4.03.2014

A Life Built Around Reading

Phantoms on the Bookshelves is the title of Jacques Bonnet’s homage to the books that fill the bookshelves in his apartment, almost 40,000 volumes according to his estimate. He is not a book collector in the sense of stashing away prized volumes, but rather a serious reader, almost obsessed with its pleasures and the books he adds to his personal library.

Like many readers, Bonnet writes in his books, knowing full well that it reduces their value. But he’s not interested in their value or selling them, but in what he learns from them. He remarks the most difficult part of a reader’s life is where to put all the books. Because his collection is so large, it makes it impossible to move. How I wish I never did.

But each move I have made meant discarding all too many books, books that I never wanted to part with. More than once, I have needed such a volume, only to find, of course, that it was gone, making it necessary for me to buy it once again. Bonnet suggests that “To lose one’s books, is to lose one’s past.”

Then there is the minor problem of how to organize them. There are bookcases in every room of my apartment. Fiction books are organized by author’s last name in one room. Academic books are organized by topic in my study. And a miscellaneous collection of history, travel, biography and memoir reside on the bookshelves in another room.

Phantoms on the Bookshelves
takes us on a stroll among Bonnet’s books. We meet their authors who he claims we know very little. We also meet their fictional characters that Bonnet says we know a great deal.

“Authors are just fictional people, about whom we have a few biographical elements, never enough to make them truly real people.
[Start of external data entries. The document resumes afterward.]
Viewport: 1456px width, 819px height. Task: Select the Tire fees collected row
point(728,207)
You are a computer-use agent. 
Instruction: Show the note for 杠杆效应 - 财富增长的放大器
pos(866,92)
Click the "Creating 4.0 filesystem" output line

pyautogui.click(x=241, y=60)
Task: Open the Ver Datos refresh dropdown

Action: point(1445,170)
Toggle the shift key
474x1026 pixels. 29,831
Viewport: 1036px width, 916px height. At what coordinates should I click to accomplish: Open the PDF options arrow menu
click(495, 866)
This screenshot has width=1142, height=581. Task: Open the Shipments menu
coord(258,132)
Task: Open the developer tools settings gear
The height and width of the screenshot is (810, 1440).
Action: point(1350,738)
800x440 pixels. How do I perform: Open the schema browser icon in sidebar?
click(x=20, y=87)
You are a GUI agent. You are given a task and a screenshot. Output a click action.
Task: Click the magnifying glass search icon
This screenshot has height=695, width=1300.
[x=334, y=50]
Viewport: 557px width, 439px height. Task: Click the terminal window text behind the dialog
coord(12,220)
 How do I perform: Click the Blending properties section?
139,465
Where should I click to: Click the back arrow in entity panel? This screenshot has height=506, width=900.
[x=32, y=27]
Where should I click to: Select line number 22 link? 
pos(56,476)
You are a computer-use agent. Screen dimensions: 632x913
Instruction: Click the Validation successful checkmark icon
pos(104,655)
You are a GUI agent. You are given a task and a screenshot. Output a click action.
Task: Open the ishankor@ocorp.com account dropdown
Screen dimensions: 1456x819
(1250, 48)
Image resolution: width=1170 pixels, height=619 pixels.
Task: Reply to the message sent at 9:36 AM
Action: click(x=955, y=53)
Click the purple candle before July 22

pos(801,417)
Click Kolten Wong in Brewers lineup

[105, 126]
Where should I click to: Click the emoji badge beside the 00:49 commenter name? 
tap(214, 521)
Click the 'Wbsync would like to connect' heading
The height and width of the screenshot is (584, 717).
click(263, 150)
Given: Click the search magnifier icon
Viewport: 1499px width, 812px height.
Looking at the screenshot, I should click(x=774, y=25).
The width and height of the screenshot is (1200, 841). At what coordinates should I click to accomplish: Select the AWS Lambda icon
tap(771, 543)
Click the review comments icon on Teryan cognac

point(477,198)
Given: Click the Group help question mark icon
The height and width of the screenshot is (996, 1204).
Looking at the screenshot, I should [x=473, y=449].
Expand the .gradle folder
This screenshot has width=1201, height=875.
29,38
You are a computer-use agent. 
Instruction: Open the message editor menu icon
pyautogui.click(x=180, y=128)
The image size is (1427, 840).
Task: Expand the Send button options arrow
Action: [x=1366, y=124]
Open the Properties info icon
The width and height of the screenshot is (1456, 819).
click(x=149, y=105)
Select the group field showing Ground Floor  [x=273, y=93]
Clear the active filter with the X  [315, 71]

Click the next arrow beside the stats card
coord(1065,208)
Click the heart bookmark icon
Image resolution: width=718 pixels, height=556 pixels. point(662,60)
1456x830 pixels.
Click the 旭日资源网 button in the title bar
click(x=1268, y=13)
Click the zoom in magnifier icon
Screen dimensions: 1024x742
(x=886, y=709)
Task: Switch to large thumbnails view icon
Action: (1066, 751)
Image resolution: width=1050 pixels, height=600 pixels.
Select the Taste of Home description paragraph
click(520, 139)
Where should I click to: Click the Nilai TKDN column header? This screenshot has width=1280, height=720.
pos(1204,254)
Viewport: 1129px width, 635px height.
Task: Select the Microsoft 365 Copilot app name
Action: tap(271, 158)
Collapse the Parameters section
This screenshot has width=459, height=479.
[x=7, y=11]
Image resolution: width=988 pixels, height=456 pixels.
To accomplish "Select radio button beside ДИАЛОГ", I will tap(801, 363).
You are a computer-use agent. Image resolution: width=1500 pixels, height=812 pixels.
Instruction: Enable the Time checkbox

Whereas the biography of a literary character, even if it is incomplete—and explicitly so—is perfectly reliable: it is whatever its creator decided. So are his or her acts and words.”

Bonnet reads widely and he introduces us to a great many of those he most enjoys. It is clear, to paraphrase him, that the books that sit upon his bookshelves bring are the closest he will ever come to paradise on earth.

And just recently my favorite bookstore in Paradise (Hawaii), where I spend the winter, closed recently. It was a Barnes and Noble, one of the many in this chain that have closed lately in this country.

I feel the loss keenly. The store was located in the part of town I like most, where I used to go almost every day. Now it is gone. And I no longer go to the area as often as I used to. As if this isn’t enough, it will be replaced for a women’s clothing store, Ross: Dress For Less. “For the latest trends, the hottest brands, and unbeatable savings you gotta go to Ross.” What has happened to this country?

There is still one Barnes and Noble left in town, deep underground in a huge mall, where is almost impossible to find a place to park and with a collection of books that can’t hold a candle to the one that is now defunct. I have no choice, not an enviable feeling.

Now I have to order most of my books online or read them on my e-book, which is a world apart in my view from print editions. I know many readers face this problem now, also not an enviable feeling.

This year before I left for Hawaii, I took a look at all the books in the fiction bookcase and it almost led me to cancel the trip. I thought about the hours I spent reading some of them, the pleasure they brought to my days, the way they made them livable. I picked out a few to take with me, to read them again and recapture some of their magic. Most of them I had to leave, a great loss.

And then I thought about all the books I’ve read on my iPad and realized they weren’t there on the bookshelf. They were nowhere, yet another disadvantage of reading e-books. Verlyn Klinkenborg expressed a similar view in the Times recently:

“…I realize that the physical books are serving a new purpose — as constant reminders of what I’ve read. They say, “We’re still here,” or “Remember us?” These are the very things that e-books cannot say….This may seem like a trivial difference, but that’s not how it feels. Reading is inherently ephemeral, but it feels less so when you’re making your way through a physical book, which persists when you’ve finished it.”